Top of DATA FOR REVIEW

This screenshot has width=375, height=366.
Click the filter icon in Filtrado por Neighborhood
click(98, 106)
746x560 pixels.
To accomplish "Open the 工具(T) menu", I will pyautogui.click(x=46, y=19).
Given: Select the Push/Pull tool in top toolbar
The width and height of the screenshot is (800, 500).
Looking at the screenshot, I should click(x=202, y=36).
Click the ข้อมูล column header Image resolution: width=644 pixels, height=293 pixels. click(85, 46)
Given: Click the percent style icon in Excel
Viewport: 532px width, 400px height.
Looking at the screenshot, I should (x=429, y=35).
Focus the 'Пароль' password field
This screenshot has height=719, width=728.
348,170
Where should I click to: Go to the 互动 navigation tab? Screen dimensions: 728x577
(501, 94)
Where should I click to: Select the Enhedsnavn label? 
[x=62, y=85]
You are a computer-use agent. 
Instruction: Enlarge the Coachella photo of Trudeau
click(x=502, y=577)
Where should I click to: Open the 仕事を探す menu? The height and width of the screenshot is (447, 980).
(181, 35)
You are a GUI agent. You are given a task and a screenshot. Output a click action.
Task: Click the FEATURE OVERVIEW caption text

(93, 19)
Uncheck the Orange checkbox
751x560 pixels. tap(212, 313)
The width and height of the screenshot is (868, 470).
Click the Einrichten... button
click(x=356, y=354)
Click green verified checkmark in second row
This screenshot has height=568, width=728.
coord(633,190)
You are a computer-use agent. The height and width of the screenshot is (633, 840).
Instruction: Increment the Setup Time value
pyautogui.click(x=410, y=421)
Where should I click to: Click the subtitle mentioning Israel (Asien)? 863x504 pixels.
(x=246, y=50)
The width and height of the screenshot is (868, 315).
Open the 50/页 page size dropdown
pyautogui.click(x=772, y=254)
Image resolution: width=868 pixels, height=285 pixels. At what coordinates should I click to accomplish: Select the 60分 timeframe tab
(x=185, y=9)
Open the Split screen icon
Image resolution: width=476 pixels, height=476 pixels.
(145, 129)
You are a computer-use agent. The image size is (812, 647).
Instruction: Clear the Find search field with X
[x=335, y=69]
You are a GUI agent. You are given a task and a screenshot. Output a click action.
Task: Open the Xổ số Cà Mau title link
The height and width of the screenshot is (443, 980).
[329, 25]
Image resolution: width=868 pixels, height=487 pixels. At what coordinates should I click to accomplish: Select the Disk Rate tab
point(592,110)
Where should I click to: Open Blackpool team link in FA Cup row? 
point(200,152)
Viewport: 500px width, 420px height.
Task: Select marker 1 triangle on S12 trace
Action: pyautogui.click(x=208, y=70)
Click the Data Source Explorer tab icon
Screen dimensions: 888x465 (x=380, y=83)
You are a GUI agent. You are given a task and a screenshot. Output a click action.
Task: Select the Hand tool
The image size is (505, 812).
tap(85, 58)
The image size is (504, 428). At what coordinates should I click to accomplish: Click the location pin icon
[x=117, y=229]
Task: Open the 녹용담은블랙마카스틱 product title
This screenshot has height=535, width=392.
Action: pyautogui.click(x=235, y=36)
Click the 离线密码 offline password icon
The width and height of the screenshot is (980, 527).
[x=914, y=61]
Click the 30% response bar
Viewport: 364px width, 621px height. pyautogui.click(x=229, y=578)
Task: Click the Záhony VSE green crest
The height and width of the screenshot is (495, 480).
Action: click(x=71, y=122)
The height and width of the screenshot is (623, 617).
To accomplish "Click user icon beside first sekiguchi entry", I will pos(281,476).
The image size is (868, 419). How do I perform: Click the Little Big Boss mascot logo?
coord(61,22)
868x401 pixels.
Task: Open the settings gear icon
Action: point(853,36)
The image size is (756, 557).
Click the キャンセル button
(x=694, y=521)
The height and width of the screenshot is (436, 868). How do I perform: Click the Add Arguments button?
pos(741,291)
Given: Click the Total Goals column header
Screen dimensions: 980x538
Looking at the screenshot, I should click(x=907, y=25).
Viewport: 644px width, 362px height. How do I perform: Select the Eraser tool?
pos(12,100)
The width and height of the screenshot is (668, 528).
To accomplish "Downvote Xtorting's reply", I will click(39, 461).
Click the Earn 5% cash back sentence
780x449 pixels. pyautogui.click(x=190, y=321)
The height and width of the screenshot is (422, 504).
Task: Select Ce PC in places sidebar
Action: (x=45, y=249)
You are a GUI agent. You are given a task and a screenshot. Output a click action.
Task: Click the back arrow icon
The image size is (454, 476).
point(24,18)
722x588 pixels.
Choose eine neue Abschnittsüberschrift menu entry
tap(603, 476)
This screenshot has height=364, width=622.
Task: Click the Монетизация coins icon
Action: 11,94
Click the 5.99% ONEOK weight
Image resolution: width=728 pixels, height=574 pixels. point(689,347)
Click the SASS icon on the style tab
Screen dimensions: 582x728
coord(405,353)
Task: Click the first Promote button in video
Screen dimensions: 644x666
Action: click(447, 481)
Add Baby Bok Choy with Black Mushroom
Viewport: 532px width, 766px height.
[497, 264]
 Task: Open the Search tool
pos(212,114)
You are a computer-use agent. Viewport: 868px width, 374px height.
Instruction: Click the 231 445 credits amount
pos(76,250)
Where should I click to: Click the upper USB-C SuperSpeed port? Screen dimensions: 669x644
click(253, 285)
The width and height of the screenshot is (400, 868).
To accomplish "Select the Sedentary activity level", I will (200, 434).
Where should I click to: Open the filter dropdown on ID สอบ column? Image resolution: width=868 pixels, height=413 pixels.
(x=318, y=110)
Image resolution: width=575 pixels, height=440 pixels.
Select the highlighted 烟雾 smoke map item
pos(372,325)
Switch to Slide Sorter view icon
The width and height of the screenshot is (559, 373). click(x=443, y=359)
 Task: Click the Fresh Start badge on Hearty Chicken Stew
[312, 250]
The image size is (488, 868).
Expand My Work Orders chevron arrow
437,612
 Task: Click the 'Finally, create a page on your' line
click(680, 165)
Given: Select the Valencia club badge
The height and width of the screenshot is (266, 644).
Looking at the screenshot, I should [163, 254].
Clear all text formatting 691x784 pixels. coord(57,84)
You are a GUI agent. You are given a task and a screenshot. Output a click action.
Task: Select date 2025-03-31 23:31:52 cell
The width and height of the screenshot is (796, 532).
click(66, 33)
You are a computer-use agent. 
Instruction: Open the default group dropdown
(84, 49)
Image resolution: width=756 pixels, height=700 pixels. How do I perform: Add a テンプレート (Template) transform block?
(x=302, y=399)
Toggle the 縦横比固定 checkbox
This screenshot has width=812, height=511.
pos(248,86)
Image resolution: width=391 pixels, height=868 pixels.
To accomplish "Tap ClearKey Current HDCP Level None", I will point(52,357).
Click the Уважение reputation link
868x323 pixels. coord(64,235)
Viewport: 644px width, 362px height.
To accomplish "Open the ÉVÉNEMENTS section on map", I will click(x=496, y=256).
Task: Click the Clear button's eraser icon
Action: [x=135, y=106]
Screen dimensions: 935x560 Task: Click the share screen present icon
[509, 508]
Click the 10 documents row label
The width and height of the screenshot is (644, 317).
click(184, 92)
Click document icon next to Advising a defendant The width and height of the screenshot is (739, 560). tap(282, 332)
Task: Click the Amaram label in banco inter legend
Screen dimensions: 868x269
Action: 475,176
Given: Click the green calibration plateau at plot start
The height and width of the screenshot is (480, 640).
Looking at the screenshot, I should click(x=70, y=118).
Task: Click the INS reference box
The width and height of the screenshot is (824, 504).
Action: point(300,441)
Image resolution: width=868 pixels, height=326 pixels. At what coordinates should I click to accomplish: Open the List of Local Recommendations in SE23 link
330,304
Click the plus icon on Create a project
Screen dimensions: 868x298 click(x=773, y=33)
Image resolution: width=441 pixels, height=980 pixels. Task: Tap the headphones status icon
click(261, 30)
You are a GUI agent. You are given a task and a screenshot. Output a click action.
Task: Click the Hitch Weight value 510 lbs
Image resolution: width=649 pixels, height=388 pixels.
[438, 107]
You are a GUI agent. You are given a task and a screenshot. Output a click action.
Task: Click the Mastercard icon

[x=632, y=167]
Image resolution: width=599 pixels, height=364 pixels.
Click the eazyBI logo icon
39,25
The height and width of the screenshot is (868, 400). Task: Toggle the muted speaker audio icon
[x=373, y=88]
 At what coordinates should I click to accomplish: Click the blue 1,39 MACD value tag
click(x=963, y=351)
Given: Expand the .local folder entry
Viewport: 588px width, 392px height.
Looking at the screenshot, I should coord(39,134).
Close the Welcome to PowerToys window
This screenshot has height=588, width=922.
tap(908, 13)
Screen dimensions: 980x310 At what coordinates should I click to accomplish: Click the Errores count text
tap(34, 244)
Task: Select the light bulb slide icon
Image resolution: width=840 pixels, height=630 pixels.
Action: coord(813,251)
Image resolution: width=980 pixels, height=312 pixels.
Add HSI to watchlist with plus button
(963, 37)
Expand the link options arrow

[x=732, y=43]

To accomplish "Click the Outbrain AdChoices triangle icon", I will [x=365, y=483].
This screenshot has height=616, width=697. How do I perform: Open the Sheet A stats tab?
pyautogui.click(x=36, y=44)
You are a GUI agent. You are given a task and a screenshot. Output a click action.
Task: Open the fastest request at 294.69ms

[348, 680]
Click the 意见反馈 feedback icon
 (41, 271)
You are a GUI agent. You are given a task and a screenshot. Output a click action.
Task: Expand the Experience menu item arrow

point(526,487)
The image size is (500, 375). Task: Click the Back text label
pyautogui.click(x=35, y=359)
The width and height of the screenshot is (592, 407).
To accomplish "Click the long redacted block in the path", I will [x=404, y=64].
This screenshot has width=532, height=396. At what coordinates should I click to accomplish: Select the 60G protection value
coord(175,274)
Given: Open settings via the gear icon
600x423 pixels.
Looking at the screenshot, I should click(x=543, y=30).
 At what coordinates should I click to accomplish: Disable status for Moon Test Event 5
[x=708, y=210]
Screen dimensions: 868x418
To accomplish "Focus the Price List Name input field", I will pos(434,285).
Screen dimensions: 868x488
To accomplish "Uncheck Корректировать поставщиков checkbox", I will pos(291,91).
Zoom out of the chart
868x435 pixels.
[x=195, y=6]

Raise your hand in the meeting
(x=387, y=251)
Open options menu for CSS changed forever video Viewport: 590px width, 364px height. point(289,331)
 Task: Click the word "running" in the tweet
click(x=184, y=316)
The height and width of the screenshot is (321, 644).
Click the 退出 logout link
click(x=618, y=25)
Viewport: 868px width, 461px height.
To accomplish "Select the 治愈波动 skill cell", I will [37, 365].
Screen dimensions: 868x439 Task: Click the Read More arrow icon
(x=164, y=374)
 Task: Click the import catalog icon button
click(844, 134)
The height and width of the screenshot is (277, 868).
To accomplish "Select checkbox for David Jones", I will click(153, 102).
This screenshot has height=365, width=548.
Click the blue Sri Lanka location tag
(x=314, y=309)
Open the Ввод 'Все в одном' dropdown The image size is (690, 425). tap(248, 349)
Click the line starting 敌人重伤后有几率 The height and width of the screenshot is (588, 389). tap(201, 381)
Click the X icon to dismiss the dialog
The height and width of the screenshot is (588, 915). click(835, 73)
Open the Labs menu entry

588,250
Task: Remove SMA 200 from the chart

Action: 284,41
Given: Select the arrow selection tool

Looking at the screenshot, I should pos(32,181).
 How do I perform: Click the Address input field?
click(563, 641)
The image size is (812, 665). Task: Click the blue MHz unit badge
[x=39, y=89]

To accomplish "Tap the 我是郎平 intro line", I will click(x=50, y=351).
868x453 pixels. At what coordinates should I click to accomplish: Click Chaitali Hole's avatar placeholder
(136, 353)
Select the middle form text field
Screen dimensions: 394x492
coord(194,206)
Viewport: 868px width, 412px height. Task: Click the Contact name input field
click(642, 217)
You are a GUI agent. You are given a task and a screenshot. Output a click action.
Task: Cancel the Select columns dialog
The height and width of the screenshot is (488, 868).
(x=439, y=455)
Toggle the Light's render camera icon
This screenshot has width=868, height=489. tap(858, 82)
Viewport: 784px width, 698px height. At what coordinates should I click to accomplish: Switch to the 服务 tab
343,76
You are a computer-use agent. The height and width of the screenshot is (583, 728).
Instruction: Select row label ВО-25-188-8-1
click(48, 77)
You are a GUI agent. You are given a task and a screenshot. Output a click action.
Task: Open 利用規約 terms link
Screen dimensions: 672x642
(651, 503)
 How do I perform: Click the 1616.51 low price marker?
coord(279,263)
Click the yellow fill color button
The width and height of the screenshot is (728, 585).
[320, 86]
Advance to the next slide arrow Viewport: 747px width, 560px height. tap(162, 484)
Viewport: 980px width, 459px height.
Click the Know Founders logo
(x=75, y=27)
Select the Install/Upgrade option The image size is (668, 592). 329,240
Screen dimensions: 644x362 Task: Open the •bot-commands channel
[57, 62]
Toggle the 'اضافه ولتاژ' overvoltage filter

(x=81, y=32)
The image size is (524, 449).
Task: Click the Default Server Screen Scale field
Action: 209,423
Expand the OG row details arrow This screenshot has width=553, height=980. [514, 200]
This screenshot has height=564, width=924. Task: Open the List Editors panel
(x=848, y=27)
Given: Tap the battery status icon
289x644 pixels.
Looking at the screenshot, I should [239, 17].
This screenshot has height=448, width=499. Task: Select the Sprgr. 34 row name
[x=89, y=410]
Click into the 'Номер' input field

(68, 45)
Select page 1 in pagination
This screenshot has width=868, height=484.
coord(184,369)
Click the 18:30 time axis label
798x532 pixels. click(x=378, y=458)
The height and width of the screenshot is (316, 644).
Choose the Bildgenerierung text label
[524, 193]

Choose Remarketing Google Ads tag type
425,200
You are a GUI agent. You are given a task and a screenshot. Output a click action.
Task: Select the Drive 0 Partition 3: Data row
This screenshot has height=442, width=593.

Bottom of DATA FOR REVIEW

Your task is to retype the entries verbatim, starting with the line that holds "Task: Expand the Experience menu item arrow" and stopping after the line that holds "The height and width of the screenshot is (277, 868).".

Task: Expand the Experience menu item arrow

point(526,487)
The image size is (500, 375). Task: Click the Back text label
pyautogui.click(x=35, y=359)
The width and height of the screenshot is (592, 407).
To accomplish "Click the long redacted block in the path", I will [x=404, y=64].
This screenshot has width=532, height=396. At what coordinates should I click to accomplish: Select the 60G protection value
coord(175,274)
Given: Open settings via the gear icon
600x423 pixels.
Looking at the screenshot, I should click(x=543, y=30).
 At what coordinates should I click to accomplish: Disable status for Moon Test Event 5
[x=708, y=210]
Screen dimensions: 868x418
To accomplish "Focus the Price List Name input field", I will pos(434,285).
Screen dimensions: 868x488
To accomplish "Uncheck Корректировать поставщиков checkbox", I will pos(291,91).
Zoom out of the chart
868x435 pixels.
[x=195, y=6]

Raise your hand in the meeting
(x=387, y=251)
Open options menu for CSS changed forever video Viewport: 590px width, 364px height. point(289,331)
 Task: Click the word "running" in the tweet
click(x=184, y=316)
The height and width of the screenshot is (321, 644).
Click the 退出 logout link
click(x=618, y=25)
Viewport: 868px width, 461px height.
To accomplish "Select the 治愈波动 skill cell", I will [37, 365].
Screen dimensions: 868x439 Task: Click the Read More arrow icon
(x=164, y=374)
 Task: Click the import catalog icon button
click(844, 134)
The height and width of the screenshot is (277, 868).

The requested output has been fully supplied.